## Work request:
Copy word for word the part of the femoral venous catheter abstract that runs from "OBJECTIVE: To determine" to "a 2-yr period.".

Use of femoral venous catheters in critically ill adults: prospective study

J F Williams, M G Seneff, B C Friedman, B J McGrath, R Gregg, J Sunner, J E Zimmerman
Critical Care Medicine 1991, 19 (4): 550-3

OBJECTIVE: To determine the frequency of clinically important complications of femoral venous catheters.

DESIGN: Prospective survey of major and minor complications.

SETTING: A mixed medical/surgical ICU in a university hospital.

PATIENTS: One hundred twenty-three patients admitted to the ICU who underwent femoral venous catheterization over a 2-yr period.

MEASUREMENTS AND MAIN RESULTS: There were 150 catheters inserted in 123 patients for a mean duration of 6.4 days. There were no major complications including catheter-related sepsis. Minor complications consisted of arterial puncture (9.3%), local bleeding (10%), and local inflammation (4.7%). Critical care fellows had a significantly lower rate (6%) of insertion complications than interns or medical students (16%). We did not specifically look at the frequency of deep venous thrombosis.

CONCLUSIONS: Femoral venous catheterization offers an alternative site of insertion to the subclavian and jugular veins for central venous access in the critically ill. The occurrence rate of clinically important complications is acceptably low.

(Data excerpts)
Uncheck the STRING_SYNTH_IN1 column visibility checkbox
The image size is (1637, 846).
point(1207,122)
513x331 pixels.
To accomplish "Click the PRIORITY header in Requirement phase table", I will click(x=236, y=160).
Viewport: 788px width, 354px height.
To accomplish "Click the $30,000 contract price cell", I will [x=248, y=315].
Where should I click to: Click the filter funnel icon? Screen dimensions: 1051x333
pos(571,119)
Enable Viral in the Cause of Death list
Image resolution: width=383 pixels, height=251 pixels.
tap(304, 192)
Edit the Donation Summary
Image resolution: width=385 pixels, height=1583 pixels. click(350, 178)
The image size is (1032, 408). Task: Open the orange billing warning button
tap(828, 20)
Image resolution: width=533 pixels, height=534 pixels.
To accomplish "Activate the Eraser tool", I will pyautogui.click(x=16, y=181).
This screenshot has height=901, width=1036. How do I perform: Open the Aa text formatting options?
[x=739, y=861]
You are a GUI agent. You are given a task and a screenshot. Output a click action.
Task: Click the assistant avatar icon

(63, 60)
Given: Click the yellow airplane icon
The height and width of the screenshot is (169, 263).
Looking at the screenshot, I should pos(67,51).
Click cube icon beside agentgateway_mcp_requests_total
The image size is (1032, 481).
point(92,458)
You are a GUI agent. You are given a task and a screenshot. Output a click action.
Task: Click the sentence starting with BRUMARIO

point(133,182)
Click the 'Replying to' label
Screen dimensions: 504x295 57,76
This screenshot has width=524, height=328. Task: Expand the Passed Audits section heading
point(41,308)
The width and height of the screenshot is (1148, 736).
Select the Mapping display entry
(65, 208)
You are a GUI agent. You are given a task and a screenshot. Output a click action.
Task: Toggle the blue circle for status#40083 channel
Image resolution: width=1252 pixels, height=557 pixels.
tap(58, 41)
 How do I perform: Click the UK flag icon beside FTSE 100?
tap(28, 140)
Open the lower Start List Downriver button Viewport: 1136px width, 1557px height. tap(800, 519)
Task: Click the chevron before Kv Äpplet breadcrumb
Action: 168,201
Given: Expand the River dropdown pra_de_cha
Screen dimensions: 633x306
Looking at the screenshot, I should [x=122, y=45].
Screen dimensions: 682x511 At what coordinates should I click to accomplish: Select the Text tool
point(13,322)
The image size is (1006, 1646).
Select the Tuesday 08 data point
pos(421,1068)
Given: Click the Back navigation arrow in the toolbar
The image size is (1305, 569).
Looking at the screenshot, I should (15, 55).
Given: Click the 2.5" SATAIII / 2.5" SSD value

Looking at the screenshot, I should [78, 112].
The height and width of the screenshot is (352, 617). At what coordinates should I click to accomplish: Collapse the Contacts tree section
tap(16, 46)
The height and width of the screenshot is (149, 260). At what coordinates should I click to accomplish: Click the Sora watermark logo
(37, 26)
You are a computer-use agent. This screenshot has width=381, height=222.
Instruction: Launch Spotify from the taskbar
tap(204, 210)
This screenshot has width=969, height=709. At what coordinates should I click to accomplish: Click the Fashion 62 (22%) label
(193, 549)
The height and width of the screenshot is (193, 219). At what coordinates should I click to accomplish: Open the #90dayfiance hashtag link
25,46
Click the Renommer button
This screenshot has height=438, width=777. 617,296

## Task solution:
OBJECTIVE: To determine the frequency of clinically important complications of femoral venous catheters.

DESIGN: Prospective survey of major and minor complications.

SETTING: A mixed medical/surgical ICU in a university hospital.

PATIENTS: One hundred twenty-three patients admitted to the ICU who underwent femoral venous catheterization over a 2-yr period.